While dynamism of the English language has been observed many times, it is not at all common to hear anyone suggest that verbal expression follows laws like those of the physical universe.

In fact, that proposition seems to remain the sole province of this writer.

It was with great caution that he put forward in this space 5 years ago the hypothesis of universal verbal gravitation (UVG). The implications of UVG are so profound and potentially so dire that he feared his description of it might incite panic.

Yet publishing is not the business of keeping secrets. So the UVG hypothesis eased into the intellectual light in this space (OGJ, Oct. 27, 2003, p. 19).

That no corpus of academic literature has yet developed around the subject must reflect complexity of the proposition and not, surely not, a lack of interest. This is just as well. Esoteric concepts inevitably slip through scholarly fingers and bounce down the intellectual stairs like runaway rubber balls, submitting eventually to the alarmist distortions of popular media.
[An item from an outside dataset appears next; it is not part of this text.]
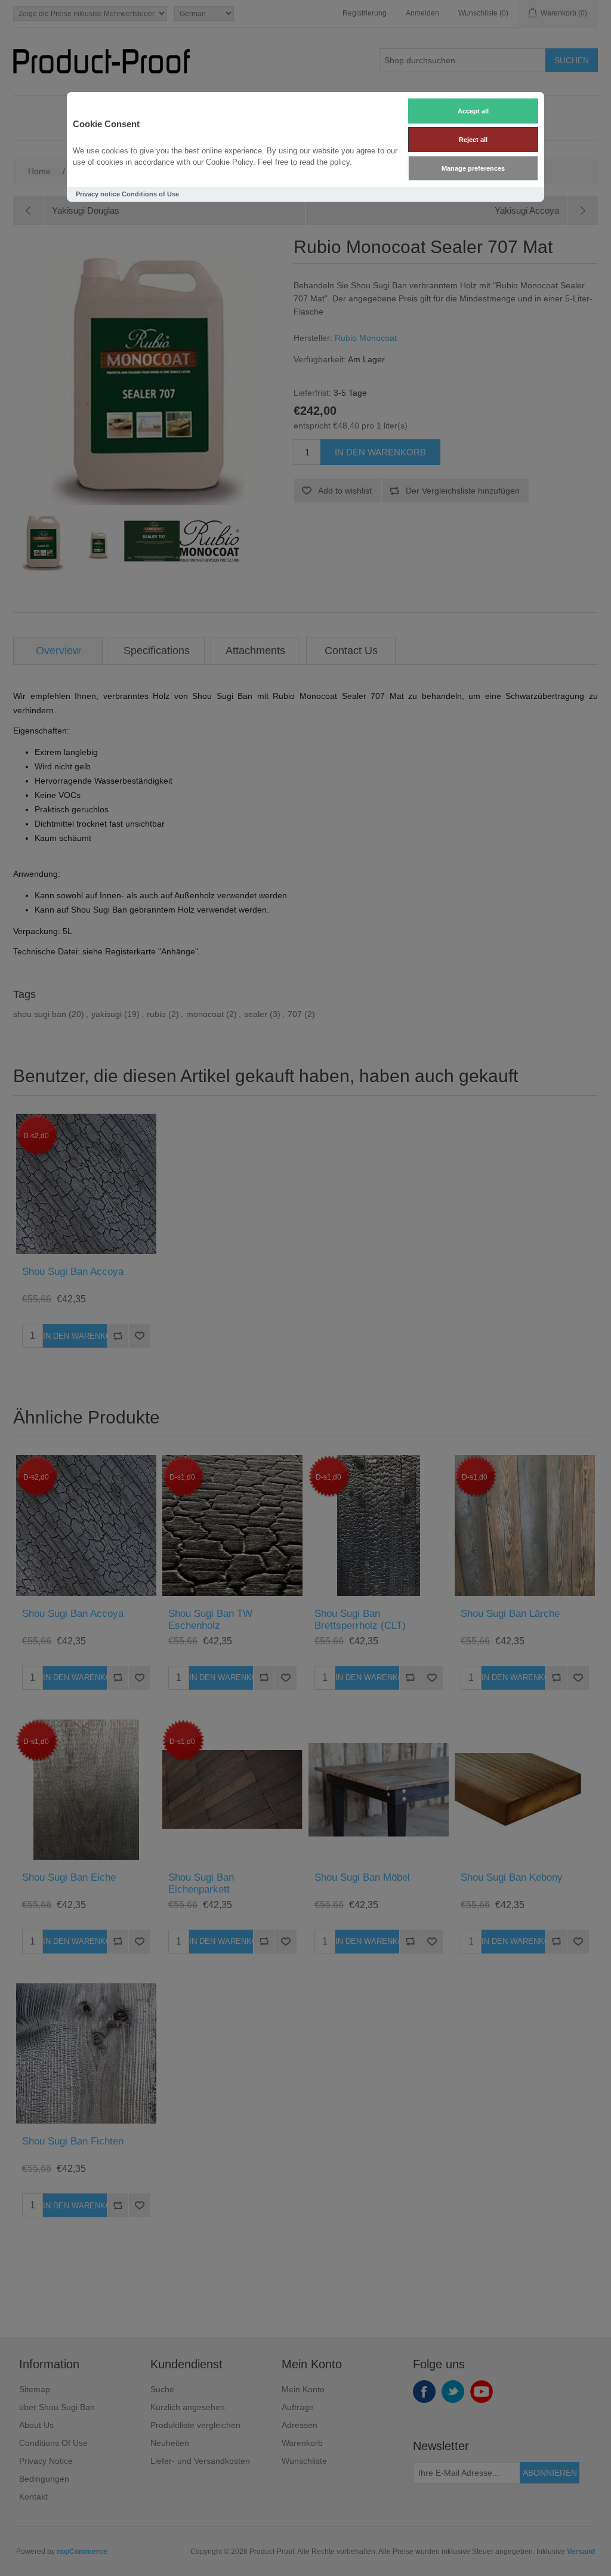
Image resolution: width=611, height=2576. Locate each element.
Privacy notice (98, 194)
Chaos ensues.

Happy news is at hand. The threat is not as great as it once seemed. This writer has discovered a counterforce in the world of letters with potential to mitigate UVG’s ominous ramifications.

Irresistible force

To review, UVG is the apparently irresistible attraction that causes words to behave like love bugs, or—watch the phenomenon in action here—lovebugs. Anyone perplexed by this analogy should ask an acquaintance from Houston for an explanation, but the name alone is sufficiently descriptive for most people.
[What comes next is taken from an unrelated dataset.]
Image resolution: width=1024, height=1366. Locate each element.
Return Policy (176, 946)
UVG works most actively in professional jargon, where writers, for example, eagerly turn “drill bit” into “drillbit,” “draw works” into “drawworks,” “bubble point” into “bubblepoint,” “feed stock” into “feedstock,” and so on.

The attractive force between words probably is some function of the square of the frequency of their occurrences together, but this part of the theory will have to be tested.

The urgent question is this: Where does it end?

Clearly, words possess some attractive force akin to gravity. If word pairs readily fuse to become one, what’s to stop words formed in this manner from mating with equal abandon? Then there would be one word where once there were four. Soon, foursomes would be linking.

In the absence of some repulsive force, the process logically would continue until the entire language had congealed into one giant word—a lavish and wondrous word encompassing all meaning, all feeling, all context and connation, but surely the doom of talk radio and a devil of a thing to spell.

It is not clear how long the language would take to unify completely, but there must be some tipping point beyond which the process becomes irreversible and before which human intervention must begin, whatever the cost. University researchers are no doubt working in secret on these problems now, supported, one hopes, by whatever public funding may be necessary.

Discovery by this writer of a counterforce to UVG is no reason for the efforts to cease. But it does provide hope that the tipping point may be less imminent than once was feared.

The counterforce is extravagant hyphenation (EH), specifically after prefixes.

Small but powerful, prefixes are the tugboats of English. They steer the meanings of root words (not “rootwords,” at least not yet) into new, sometimes reverse, directions. Yet most are not words by themselves. Think of “pre,” “un,” “non,” “anti,” and “re,” all prefixes you’ll never encounter except at the front ends of real words.

With a few exceptions, prefixes are supposed to become seamless parts of their root words, giving rise to verbs like “prejudge” and “untie,” adjectives like “rebuilt” and “noncommercial,” and nouns like “noncombatant” and “antifreeze.”

Notice how the prefixes snuggle up with their root words. Properly hyphenated exceptions include root words beginning with capital letters (“pre-Jurassic”) and numerals (“pre-1900”).

Hyphenating prefixes

Mysteriously, modern writers have developed an urge to insert hyphens after every prefix they use. This is EH. Hyphenations like “non-combatant” and “pre-judge” appear all the time, with evident sanction by that dubious authority, the computer spell checker (not “spellchecker”).

Whereas UVG joins words best left separate, EH pries apart linguistic components that belong together.

EH therefore must be a dynamic language’s way of countering UVG. Discovery of it comes just in time. Once people feel pressured by tipping points, anything can happen.